Here in Rockport, on January 19th, just as the National Memorial Service began in D.C. at 5:30PM, we began our Old Sloop Bell ringing. Pastor Derek van Gulden, Bob Cannon, Liz Rice Smith, and Jim Schell gathered together in the room above the church narthex to ring the bell 400 times, with a background of sight and sound of the National Memorial Service from Pastor Derek’s iPhone to accompany us, along with bellringing from the nearby congregation of the Unitarian Universalist Religious Society.

Reflecting on this experience, Jim Schell noted, “We came together because of the burden of shared local and national grief for all those lost to Covid-19. Our grief had become so intense that after almost a year of pandemic, we felt a need to share and do something physically and actively, to broadcast our concerns. By ringing the bell in our steeple, we felt some release, physically, mentally and spiritually. We took care to spell each other every 10 pulls of the bell rope, sharing the burden.

Afterwards the one Bible verse that came to mind was from Matthew 11:30 “For my yoke is easy and my burden is light.” It is always easier when we share! From The Message translation of this Matthew passage 11:28-30, we listen to Jesus, who says “Walk with me and work with me. Watch how I do it. Learn the unforced rhythm of grace. I won’t lay anything heavy or ill-fitting on you. Keep company with me and you’ll learn to live freely and lightly.” Even amidst pandemic.

And what did this mean to Bob Cannon? “It was a job we felt needed to be done. The full impact of the experience – the enormity of the loss – didn’t fully hit me until I got home afterward. When I told my wife, Lou, that we had to ring the bell 400 times I broke into tears. For each ring of the bell, fully one thousand American lives were untimely lost, families torn, friendships closed, gifts to the world cut off. A wash of bitterness came with the realization that much of the tragedy could have been avoided.”

Yet, just as we four friends did what we needed to do in pulling the bell rope, most of the world’s people have attempted to pull together – against formidable habits of alienation, political division, and economic disparity – to address this global threat largely of our own making. May we long remember all these victims, and those yet to fall, so that we might be inspired to do together what will bring better days to all who inhabit God’s fragile Earth.”

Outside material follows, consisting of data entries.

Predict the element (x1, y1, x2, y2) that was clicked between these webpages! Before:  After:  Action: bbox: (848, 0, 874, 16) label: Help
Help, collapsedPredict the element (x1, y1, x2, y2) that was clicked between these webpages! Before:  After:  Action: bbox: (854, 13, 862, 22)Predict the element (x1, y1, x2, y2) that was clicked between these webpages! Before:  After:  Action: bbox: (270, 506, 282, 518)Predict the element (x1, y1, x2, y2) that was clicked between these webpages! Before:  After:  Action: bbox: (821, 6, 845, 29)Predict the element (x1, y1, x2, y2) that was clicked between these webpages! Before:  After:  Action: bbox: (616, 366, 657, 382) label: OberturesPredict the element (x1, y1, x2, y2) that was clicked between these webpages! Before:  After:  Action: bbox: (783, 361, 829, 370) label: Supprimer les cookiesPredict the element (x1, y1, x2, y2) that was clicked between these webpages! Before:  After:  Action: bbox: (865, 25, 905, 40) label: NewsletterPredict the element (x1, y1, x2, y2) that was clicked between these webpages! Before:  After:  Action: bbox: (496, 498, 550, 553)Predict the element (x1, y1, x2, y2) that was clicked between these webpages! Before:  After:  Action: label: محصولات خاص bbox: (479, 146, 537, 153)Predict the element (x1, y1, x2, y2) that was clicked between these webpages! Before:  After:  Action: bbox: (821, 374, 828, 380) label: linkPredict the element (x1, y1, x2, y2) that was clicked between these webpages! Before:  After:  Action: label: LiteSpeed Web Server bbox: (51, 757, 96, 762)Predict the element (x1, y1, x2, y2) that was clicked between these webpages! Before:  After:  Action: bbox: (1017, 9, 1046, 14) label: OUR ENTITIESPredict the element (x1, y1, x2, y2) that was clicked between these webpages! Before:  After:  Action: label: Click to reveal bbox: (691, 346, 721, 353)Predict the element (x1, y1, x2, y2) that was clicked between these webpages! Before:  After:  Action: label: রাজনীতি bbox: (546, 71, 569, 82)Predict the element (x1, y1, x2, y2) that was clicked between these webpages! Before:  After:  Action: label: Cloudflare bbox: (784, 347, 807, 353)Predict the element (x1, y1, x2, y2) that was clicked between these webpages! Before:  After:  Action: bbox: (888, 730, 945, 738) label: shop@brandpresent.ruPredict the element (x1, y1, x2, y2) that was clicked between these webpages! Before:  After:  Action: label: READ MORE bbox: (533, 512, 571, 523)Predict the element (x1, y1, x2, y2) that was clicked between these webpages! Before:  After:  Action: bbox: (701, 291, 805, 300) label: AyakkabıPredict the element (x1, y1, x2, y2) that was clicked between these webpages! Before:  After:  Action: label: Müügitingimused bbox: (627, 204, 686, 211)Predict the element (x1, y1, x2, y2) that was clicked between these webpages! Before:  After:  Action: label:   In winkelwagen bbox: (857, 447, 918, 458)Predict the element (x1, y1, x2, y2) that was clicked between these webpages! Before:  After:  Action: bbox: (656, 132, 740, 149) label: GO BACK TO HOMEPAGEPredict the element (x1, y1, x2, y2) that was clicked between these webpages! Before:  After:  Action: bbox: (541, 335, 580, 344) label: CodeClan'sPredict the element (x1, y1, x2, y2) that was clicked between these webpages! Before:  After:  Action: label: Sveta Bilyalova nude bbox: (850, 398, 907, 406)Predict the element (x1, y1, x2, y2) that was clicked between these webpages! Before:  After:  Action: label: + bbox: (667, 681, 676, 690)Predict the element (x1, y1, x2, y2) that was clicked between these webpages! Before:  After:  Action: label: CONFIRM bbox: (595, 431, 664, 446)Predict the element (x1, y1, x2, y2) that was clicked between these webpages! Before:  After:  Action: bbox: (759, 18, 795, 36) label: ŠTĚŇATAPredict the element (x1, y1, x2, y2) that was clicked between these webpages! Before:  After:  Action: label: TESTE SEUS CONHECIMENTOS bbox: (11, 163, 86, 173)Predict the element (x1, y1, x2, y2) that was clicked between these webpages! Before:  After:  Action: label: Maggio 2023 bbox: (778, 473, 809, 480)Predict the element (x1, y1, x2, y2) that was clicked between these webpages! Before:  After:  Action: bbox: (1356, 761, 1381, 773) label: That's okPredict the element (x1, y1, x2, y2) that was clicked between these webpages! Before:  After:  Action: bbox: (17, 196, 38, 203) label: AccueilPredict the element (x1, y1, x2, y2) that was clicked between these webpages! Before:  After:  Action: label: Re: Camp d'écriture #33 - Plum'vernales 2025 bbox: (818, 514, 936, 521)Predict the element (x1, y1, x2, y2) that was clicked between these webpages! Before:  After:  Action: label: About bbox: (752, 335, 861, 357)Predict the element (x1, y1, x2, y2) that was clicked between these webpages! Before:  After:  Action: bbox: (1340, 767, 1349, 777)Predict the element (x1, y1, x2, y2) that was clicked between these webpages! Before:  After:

Why do we ring church bells? How do we feel when we hear them ring? For fifteen hundred years, now, people in many Christian churches have been ringing their bells for spiritual and practical purposes, calling the faithful to worship, celebrating a marriage, highlighting a particular aspect of a church service, reminding the faithful of God’s presence in their lives, and announcing important events, in loss as well as in celebration – local and national. Joining with other Americans across the nation on the evening of January 19, 2021 in the ringing of our bell, on behalf of the whole congregation and our wider community, we memorialized the 400,000 whose lives have been lost, and conveyed our deep hope for our future, in God’s time.